コンピューターの世界で単にデータベースというと、一般的に「RDBMS」を指します。

「DB」は「データベース(DataBase)」の略です。その他は次のような意味になります。

MS(Management System)

「MS」は「マネージメントシステム(Management System:管理システム)」の略です。

マネージメントシステムの役割は次の2つになります。

  • ・データベースの管理
  • ・操作手段の提供

マネージメントシステムに役割を任せることで、データベースはプロラム(アプリケーション)からブラックボックスとして扱えます。

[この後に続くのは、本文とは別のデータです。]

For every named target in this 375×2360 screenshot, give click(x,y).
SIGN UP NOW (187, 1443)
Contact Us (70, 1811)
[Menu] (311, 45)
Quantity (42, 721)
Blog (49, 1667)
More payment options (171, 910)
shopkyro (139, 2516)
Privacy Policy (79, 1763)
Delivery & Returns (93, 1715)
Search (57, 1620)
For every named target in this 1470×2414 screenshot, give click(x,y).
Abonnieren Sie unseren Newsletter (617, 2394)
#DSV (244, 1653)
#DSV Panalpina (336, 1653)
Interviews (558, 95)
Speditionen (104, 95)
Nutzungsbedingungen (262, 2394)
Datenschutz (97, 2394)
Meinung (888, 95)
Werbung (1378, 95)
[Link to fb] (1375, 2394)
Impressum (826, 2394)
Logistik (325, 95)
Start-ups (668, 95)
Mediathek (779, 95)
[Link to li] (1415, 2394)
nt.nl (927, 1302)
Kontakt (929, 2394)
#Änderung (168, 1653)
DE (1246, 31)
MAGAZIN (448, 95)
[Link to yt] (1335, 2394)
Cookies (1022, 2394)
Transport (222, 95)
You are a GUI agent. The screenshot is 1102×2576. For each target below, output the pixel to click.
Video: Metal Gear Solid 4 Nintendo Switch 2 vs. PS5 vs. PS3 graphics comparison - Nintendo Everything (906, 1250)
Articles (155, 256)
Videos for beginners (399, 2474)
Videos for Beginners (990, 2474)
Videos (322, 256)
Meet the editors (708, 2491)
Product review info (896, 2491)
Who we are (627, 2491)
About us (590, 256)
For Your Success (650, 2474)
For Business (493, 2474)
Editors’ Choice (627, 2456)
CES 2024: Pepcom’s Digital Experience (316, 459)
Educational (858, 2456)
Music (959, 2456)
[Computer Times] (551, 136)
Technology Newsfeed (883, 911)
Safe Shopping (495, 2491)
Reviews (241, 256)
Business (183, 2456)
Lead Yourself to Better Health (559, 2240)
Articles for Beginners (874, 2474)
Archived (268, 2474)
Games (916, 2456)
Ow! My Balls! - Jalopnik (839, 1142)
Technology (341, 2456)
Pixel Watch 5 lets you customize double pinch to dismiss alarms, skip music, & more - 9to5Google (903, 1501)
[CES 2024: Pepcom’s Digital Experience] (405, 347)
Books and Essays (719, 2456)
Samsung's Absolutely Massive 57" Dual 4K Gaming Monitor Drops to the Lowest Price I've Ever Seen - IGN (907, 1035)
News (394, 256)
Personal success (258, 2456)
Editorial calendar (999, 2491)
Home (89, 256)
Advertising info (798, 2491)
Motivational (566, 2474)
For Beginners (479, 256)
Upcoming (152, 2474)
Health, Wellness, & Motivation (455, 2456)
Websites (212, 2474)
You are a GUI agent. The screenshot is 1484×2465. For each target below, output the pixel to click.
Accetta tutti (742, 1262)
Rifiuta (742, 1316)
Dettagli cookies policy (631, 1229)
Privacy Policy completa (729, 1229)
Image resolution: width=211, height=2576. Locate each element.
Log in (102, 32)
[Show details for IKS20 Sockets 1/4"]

プログラムはデータの実装を知らなくても、データにアクセスできます。つまり、プロブラムとデータを分離できます。

データベースの管理

マネージメントシステムはデータベースの管理を行います。

管理項目概要
データの保守無駄を省くためにデータの空きを詰める
アクセス効率化のためにデータを並び替える
データのバックアップ(※)定期的なバックアップで障害からデータを守る
セキュリティの維持(※)正当なユーザーにアクセスを制限する
排他制御同時多発的なアクセスからデータの矛盾を防ぐ
トランザクション制御アクセス途中で発生した障害からデータの整合性を守る
※ユーザにより設定されている場合

操作手段の提供

マネージメントシステムはデータベースの操作手段(問い合わせ、返答)をユーザーに提供します。

データベースの操作手段

代表的な問い合わせを以下にあげます。

  • ・登録(INSERT)
  • ・検索(SELECT)
  • ・削除(DELETE)
  • ・変更(UPDATE)    ※( )はSQLの構文

データベースの問い合わせに特化したSQL(Structured Query Language)言語があり、SQLの利用が業界標準となっています。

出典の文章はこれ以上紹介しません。